---- Текст для чтения
“Ересь о Церкви”
Каждая эпоха в жизни Церкви имеет свой собственный облик и свою собственную судьбу. Вся история христианского человечества есть развитие, стремление выразить и воплотить в жизни то, что было дано первохристианам в Синайской горнице, в день основания Церкви. И в наше время организм Церкви постоянно сотрясается приступами тяжелого недуга.
Как правило, спорные вопросы не касаются области догматической в узком смысле этого слова — никто в наших межправославных спорах не поднимает заново вопросов тринитарных или христологических — все веками выношенное Церковью пребывает с нами, хотя и в качестве “замороженного капитала” для подавляющего большинства верующих.
Само обсуждение вопросов веры стало для этого большинства недоступно — ибо уклон в ересь предполагает знание и интерес к церковным вопросам. Еретики были, как правило, люди сильного религиозного горения, искавшие новых путей и лишь оторвавшиеся в своем учении от лона Церкви.
То, что мы наблюдаем сейчас, есть катастрофическое понижение степени причастности верующих в жизни в Церкви, отход от Нее, деградация членов Церкви до степени “прихожан”, приходящих, а не живущих в Доме Отчем.
Попытаемся, на основании того, что составляет сущность Церкви, выявить отношение к Ней современного православного сознания.
Сущность Церкви митрополит Макарий определяет следующим образом: “Церковь есть общество православно верующих и крестившихся в Иисуса Христа, Им Самим основанное непосредственно и посредством свв. Апостолов, Им же Самим оживляемое и ведомое к животу вечному — видимо, посредством духовных пастырей: через учение, священнодействие и управление, а вместе невидимо — посредством вседействующей благодати всесвятого Духа”. (Макарий [Булгаков], митрополит. Православное догматическое богословие. Т. II. С. 235.)
Обратим внимание на чисто синтаксическую форму приведенной цитаты — субъектом предложения неизменно является общество верующих и крестившихся в Иисуса Христа — а не просто они сами. Переходя от определения сущности Церкви к перечислению и разбору существенных свойств Ее, митрополит Макарий не случайно ставит на первое место единство Церкви, продолжая этим традицию Никео-Цареградского Символа Веры.
Необходимо отметить, что авторы, писавшие о Церкви после митрополита Макария, склонны видеть сущность Церкви в том, что митрополит Макарий, с неизбежным для догматического труда систематизмом, определяет, как первое свойство Церкви — т. е. в Ее единстве. Ссылаясь на св. Кирилла Иерусалимского и его объяснение термина “экклесия”, как “собрание всех во единство”, один современный богослов пишет: “С самого начала для обозначения христианской Церкви был взят этот термин, который говорит о сознании единства, которое проникало первенствующую Церковь”. Другой выдающийся богослов, митрополит Антоний (Храповицкий), повторяет эту мысль, богословски аргументируя ее: “Церковь есть совершенно новое, необычайное и единственное в своем роде бытие на земле, уникум, который не может быть определен никакими понятиями из жизни мира... Церковь есть подобие бытия св. Троицы, подобие, в котором многие становятся одним” (Антоний (Храповицкий), митрополит. Сочинения. Т. II, С. 17—18).
--------
---- Исходные данные
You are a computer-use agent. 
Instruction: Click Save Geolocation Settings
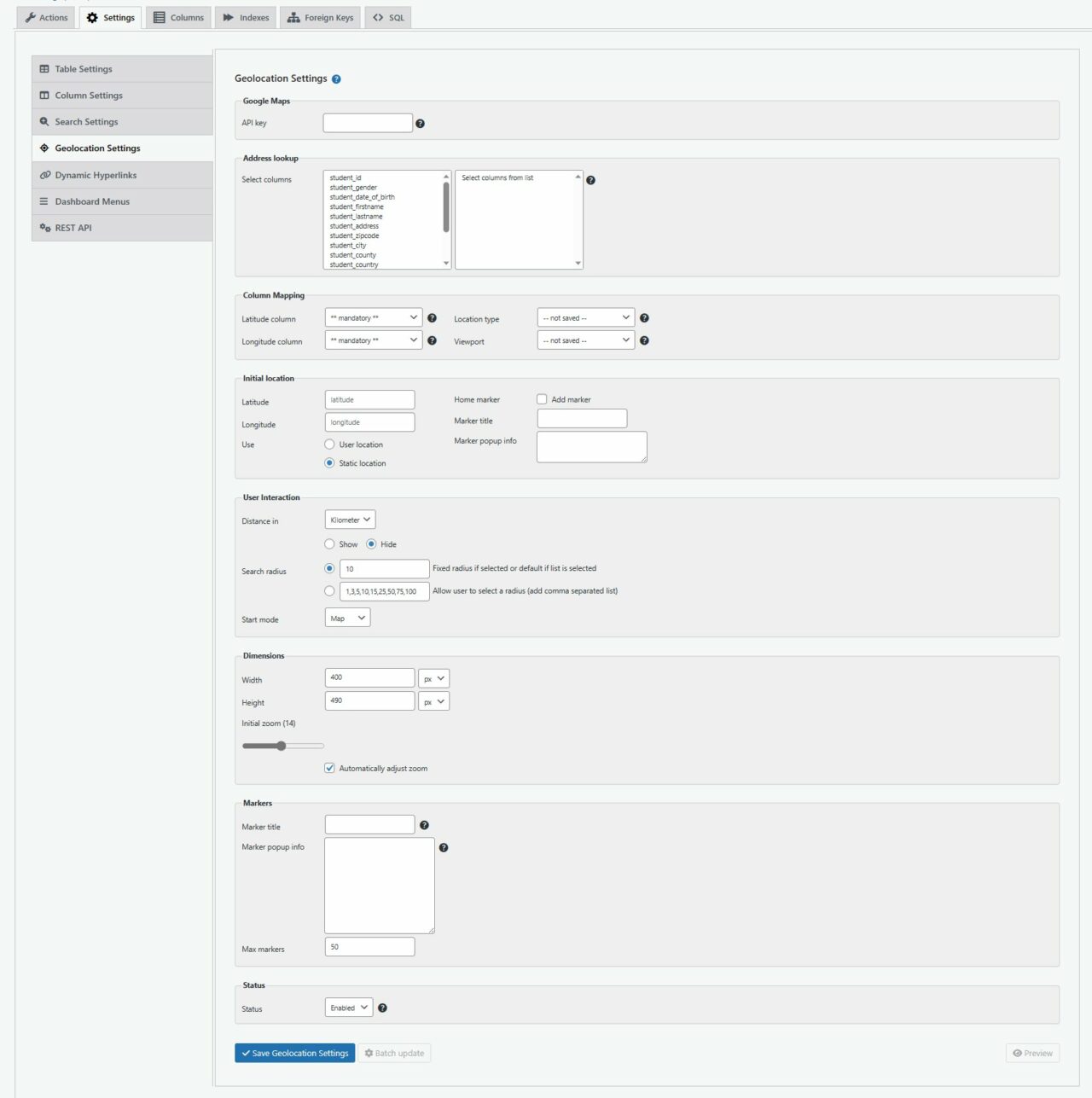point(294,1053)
--------
---- Исходные данные
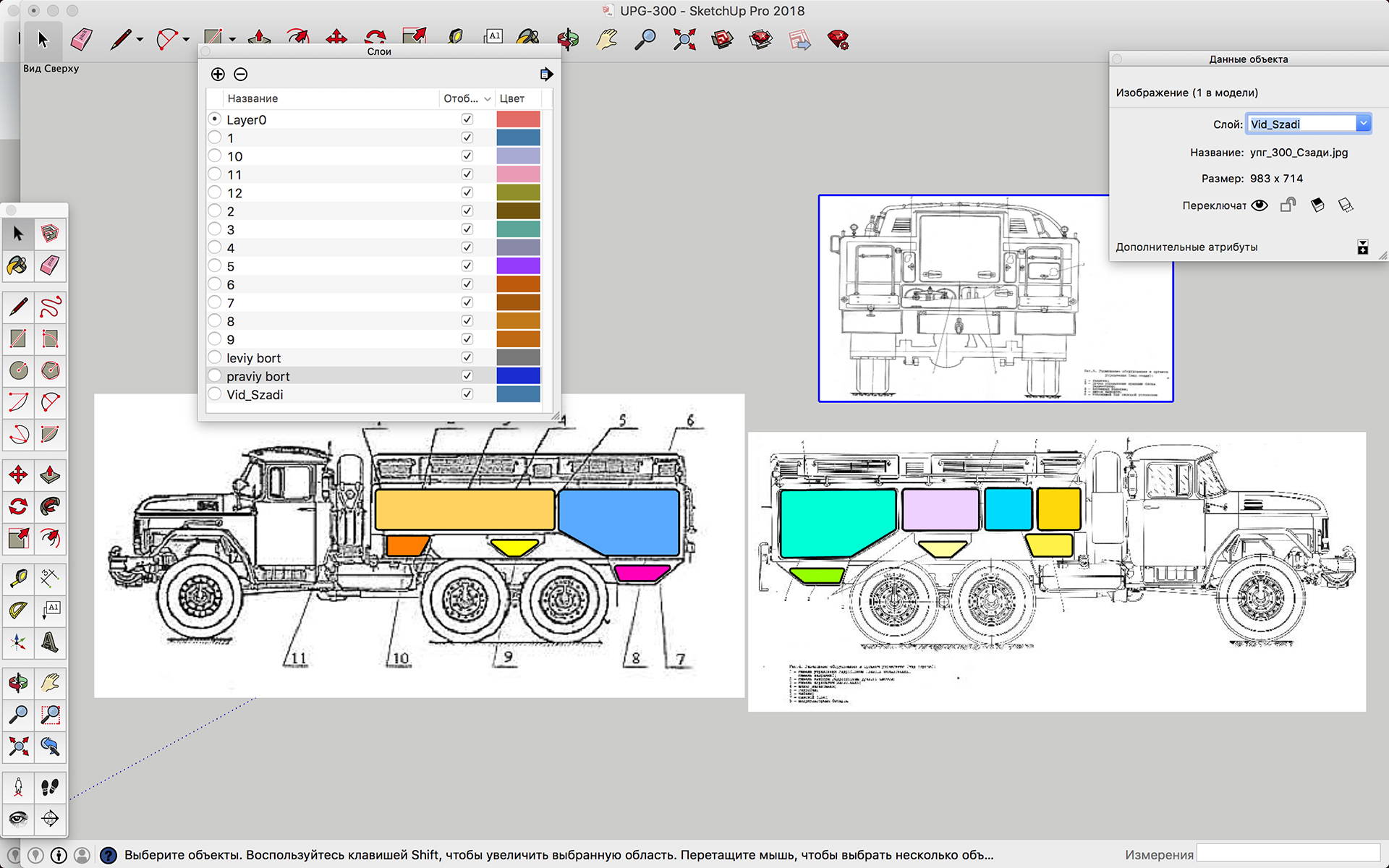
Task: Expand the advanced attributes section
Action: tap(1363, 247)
--------
Список заданий:
1. Почему, согласно тексту о Церкви, митрополит Макарий ставит единство на первое место среди существенных свойств Церкви? Ответьте одним-тремя предложениями.
2. Как, по тексту о Церкви, св. Кирилл Иерусалимский объясняет термин «экклесия»?
3. Продолжите текст о Церкви после его последнего предложения.

Ответы по заданиям:
1. Митрополит Макарий делает это не случайно: так он продолжает традицию Никео-Цареградского Символа Веры.

2. Как «собрание всех во единство».

3.
Е. Аквилонов понимает Церковь, как оформленный союз между Богом и верующими, которые соединяются между собой наитеснейшим общением и единством жизни.
Возвращаясь к определению, данному Церкви митрополитом Макарием, мы видим, что цитированные нами авторы раскрывают природу Церкви из развития того содержания, которое митрополит Макарий вложил в понятие общества.
Окончательно выражает эту мысль о единстве Церкви, как Ее сущности, проф. прот. Г. Флоровский: “Церковь есть единство не только в том смысле, что она одна и единственна — она есть единство прежде всего потому, что сама Ее сущность заключается в воссоединении разделенного и раздробленного человеческого рода”. {Флоровский Георгий, протоиерей. Соборность// “The Church of God” 1934, С. 35).
Единство есть, таким образом, некая первореальность бытия Церкви, отделяющая Ее от всего того, что не есть Церковь, и выражающаяся в самом противоположении Церкви и мира.
Но как понимать само единство?
Современное православное сознание часто склонно видеть это единство Церкви в общности вероучения и стройности иерархическо-сакраментальной организации. Но такое понимание единства Церкви, особенно если мы примем усвоенное митрополитом Макарием римо-католическое деление Церкви на учащую и учимую, приводит к необычайному обеднению понимания единства Церкви. Единство сводится, при таком толковании, к двойному виду послушания — слову проповеди и слову управления. Отсюда — один шаг до римского учения, согласно которому нет Церкви без подчинения римскому епископу, который, собственно, один — епископ par exellence (по преимуществу (фр.) — Прим. ред.).
Такой ложный вывод объясняется тем, что в церковном сознании произошел сдвиг — и вторичные признаки церковного единства начали рассматриваться как первичные. У митрополита Макария мы видим даже еще более неудачный вариант — признак единства (административно-иерархическое устройство) — выставляется им, как главная причина единства.
Действительная же причина благодатного единства народа Божия в Церкви лежит в евхаристической природе Церкви. Только исходя из евхаристического таинства мы можем подойти к проблеме Церкви.
Ничто в Церкви не мыслимо безотносительно к Всетаинству Евхаристии — все иные таинства и тайнодействия, вероучительные исповедания, иерархический и канонический строй — все это является или условием для совершения и участия в Евхаристии, или проистекает из нее.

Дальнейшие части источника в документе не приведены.